指数の低下は、複数の要因によるもので、とりわけタイ・カンボジア国境周辺での衝突により、ウボンラチャタニ、スリン、ブリラム、シーサケート、サケーオ、チャンタブリ、トラート各県の国境地域における経済活動が停滞したことが挙げられる。これに加え、下院解散の発表を受け、政府の政策の継続性に対する懸念が高まった。とりわけ、「コンラクルン・プラス」の第2フェーズやタイと米国の貿易交渉の行方が不透明となっている。前期に生産を前倒しした反動や、年末年始の連休に伴う稼働日数の減少により、製造業の生産活動は鈍化した。また、中国、日本、アセアン諸国など、一部の主要貿易相手国の景気動向を背景に、輸出も減速する傾向にある。このほか、多くの地域で発生しているPM2.5による大気汚染が屋外活動や国民の健康に影響を及ぼしていることも信頼感低下の要因の一つ。米国の政策金利引き下げを背景としたバーツ高により、輸出業者の収入は減少した。一方で、バーツ高により外国人観光客のコストは増大しており、観光部門全体に影響を及ぼしている。
12月には経済を下支えする複数のプラス要因もみられた。

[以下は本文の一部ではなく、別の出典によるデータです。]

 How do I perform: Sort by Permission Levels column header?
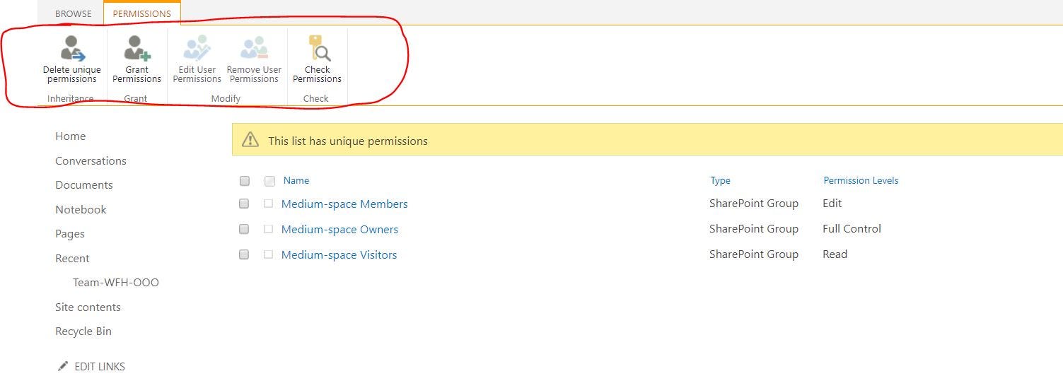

年末年始の繁忙期入りと、「コンラクルン・プラス」が12月31日で終了するのを前にした駆け込み消費により、消費活動が押し上げられ、年末の地方経済における支出喚起に寄与した。金融政策委員会(MPC)は、政策金利を年1.50%から年1.25%へ0.25%引き下げたことは、企業部門と家計の金融コスト負担の軽減につながった。石油基金は、軽油の基金拠出金を1㍑当たり20サタン引き下げることを決定し、さらに一部の事業者が軽油とガソリン価格を1㍑当たり50サタン引き下げた。12月24日から実施され、生活費負担と企業のコストの軽減に寄与した。

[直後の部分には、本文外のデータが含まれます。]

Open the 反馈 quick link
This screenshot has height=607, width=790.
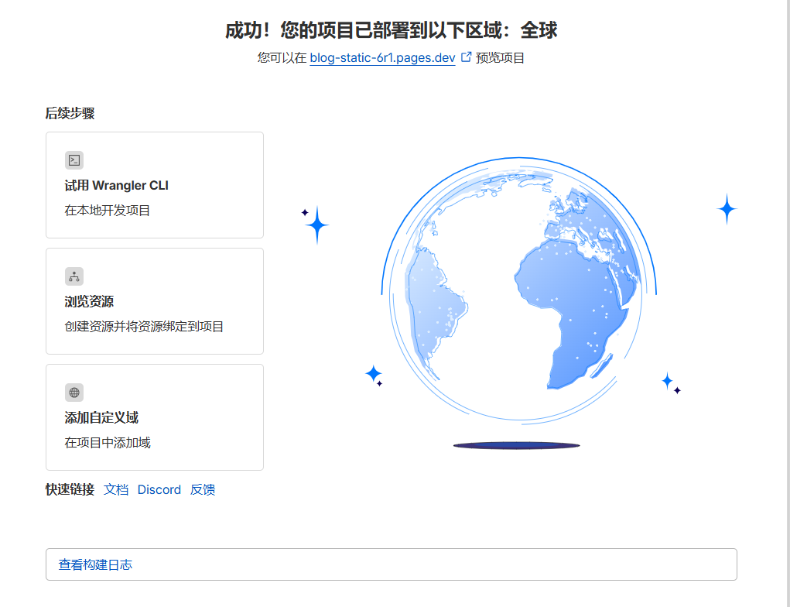point(203,489)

また、洪水被災者支援金、稲作農家支援金、脆弱層支援給付金などの政府による生活支援策も、家計の負担軽減と購買力の下支えに一定程度寄与し、短期的な経済の下支え要因となった。
FTIの47の産業部会に属する1330社の事業者を対象に実施した12月の調査結果によると、懸念が高まっている要因は、国内経済(61.7%→62.8%)、世界経済(56.5%→57.4%)、為替レート(49.5%→50.4%)、エネルギー価格(26.2%→28.6%)。一方、懸念が低下した要因は、政府の政策(42.3%→40.3%)、資金アクセス(26.4%→25.3%)、貸出金利(20.4%→17.1%)となっている。

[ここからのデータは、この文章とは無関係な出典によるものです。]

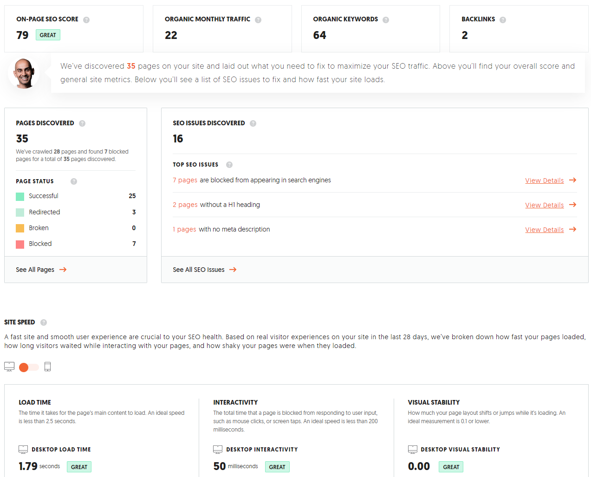
Task: Click help icon next to On-Page SEO Score
Action: click(x=86, y=20)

向こう3か月の信頼感指数は95.7となり、11月の94.9ポイントから上昇した。複数のプラス要因によるもので、オンライン・プラットフォームを通じた輸入商品の課税強化がその一つ。従来、1500バーツ未満の商品は免税対象だったが、今年1月1日からは1バーツから課税される措置が導入され、海外からの低価格商品の流入を抑制し、タイ国内事業者に対する不公正な競争を是正すると期待されている。
また、新政権の発足により、政策の方向性が明確化し、経済活動全体が前進することで、景気の回復が加速するとの期待感も指数上昇の要因となった。
ただし、引き続き注視すべきマイナス要因ある。停戦合意が締結された後も、タイ・カンボジア国境情勢が再度緊張する可能性への懸念が残る。EUが導入する炭素国境調整メカニズム(CBAM)が今年1月1日から適用開始され、規制への対応コストや温室効果ガス排出量報告の負担が増大する。炭素排出に対する課税は2027年から開始される予定で、影響が懸念されている。

◆政府への提言
クリアンクライ・ティアンヌクン会長[=写真]は記者会見で、政府・通貨当局に対し、為替レートの安定を図り、バーツ高の進行を抑制するよう求めた。外為市場、資本移動、金市場、デジタル資産市場における取引を継続的に監視するとともに、監督・規制を強化し、投機的取引や為替の過度な変動を抑制することが重要だと指摘した。あわせて、実体経済の活動と整合しない取引を防止する措置も講じる必要があると述べた。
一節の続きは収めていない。